_TASK REQUIREMENTS_:
The required output is the lines below from the line containing "Given: Click the question mark help button" to the line containing "Screen dimensions: 945x492", inclusive, retyped exactly. No other lines belong in it.

_INPUT_:
+++

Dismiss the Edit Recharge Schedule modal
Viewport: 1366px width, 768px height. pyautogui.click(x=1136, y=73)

+++

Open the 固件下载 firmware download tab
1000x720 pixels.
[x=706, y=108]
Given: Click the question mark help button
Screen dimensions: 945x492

+++

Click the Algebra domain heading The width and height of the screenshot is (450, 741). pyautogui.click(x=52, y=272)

+++

_SOLUTION TO THIS TASK_:
Given: Click the question mark help button
Screen dimensions: 945x492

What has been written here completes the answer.